* start DATA FOR THIS EXERCISE *

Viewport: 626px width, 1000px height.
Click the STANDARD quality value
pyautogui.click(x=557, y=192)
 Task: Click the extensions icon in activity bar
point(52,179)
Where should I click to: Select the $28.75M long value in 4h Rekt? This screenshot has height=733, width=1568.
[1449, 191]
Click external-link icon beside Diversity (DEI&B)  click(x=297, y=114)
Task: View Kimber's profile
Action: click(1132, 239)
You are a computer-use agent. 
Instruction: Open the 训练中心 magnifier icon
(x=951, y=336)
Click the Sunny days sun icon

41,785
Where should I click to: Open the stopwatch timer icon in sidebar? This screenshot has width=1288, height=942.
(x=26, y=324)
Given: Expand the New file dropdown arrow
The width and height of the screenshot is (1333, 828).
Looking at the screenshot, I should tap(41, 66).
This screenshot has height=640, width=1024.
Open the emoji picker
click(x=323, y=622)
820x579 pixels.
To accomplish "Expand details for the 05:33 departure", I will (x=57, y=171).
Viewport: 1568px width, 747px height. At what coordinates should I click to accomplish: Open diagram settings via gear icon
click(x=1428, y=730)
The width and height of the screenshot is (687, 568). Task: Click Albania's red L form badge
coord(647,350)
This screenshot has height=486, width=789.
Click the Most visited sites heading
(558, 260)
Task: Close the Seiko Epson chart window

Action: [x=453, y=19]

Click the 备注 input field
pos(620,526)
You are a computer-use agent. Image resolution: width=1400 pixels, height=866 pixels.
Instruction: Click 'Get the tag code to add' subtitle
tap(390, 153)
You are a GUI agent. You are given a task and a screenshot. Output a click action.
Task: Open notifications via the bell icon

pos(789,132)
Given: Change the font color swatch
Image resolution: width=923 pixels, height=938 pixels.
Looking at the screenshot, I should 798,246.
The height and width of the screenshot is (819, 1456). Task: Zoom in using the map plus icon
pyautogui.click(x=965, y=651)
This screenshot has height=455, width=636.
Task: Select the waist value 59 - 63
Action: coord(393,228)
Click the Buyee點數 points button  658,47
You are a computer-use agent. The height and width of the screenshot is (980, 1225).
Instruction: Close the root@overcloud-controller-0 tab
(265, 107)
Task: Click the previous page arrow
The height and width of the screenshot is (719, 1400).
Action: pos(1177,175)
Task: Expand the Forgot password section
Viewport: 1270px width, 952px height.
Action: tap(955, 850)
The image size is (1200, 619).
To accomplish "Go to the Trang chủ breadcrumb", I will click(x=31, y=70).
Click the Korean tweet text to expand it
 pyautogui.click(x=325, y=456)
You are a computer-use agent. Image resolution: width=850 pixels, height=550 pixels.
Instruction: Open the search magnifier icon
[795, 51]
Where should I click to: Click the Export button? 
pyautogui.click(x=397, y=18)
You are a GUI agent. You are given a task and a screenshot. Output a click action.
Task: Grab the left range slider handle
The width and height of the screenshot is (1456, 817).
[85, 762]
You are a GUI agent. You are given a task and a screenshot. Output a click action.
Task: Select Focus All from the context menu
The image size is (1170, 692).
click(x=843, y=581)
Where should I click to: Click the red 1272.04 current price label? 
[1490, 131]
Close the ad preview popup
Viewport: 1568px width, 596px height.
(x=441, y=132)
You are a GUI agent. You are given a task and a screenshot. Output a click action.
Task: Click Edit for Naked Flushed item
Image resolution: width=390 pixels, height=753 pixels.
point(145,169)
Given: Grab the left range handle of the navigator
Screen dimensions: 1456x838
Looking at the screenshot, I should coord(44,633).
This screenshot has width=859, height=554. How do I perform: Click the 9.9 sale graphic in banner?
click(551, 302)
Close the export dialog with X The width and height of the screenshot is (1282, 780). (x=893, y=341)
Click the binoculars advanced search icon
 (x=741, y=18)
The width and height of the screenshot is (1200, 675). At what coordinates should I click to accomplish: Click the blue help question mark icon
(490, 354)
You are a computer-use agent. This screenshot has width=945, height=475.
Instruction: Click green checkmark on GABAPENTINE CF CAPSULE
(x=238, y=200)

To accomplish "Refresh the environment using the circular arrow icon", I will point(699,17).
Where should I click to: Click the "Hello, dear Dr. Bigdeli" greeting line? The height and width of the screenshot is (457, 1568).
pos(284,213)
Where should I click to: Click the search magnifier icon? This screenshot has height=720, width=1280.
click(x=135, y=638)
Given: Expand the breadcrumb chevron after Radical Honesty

* end DATA FOR THIS EXERCISE *

- [SHORT EXERCISE]
Pull out each line of the data that contains the word "Select", and copy those lines without changing them.

- [FULL ANSWER]
Where should I click to: Select the $28.75M long value in 4h Rekt? This screenshot has height=733, width=1568.
Task: Select the waist value 59 - 63
Task: Select Focus All from the context menu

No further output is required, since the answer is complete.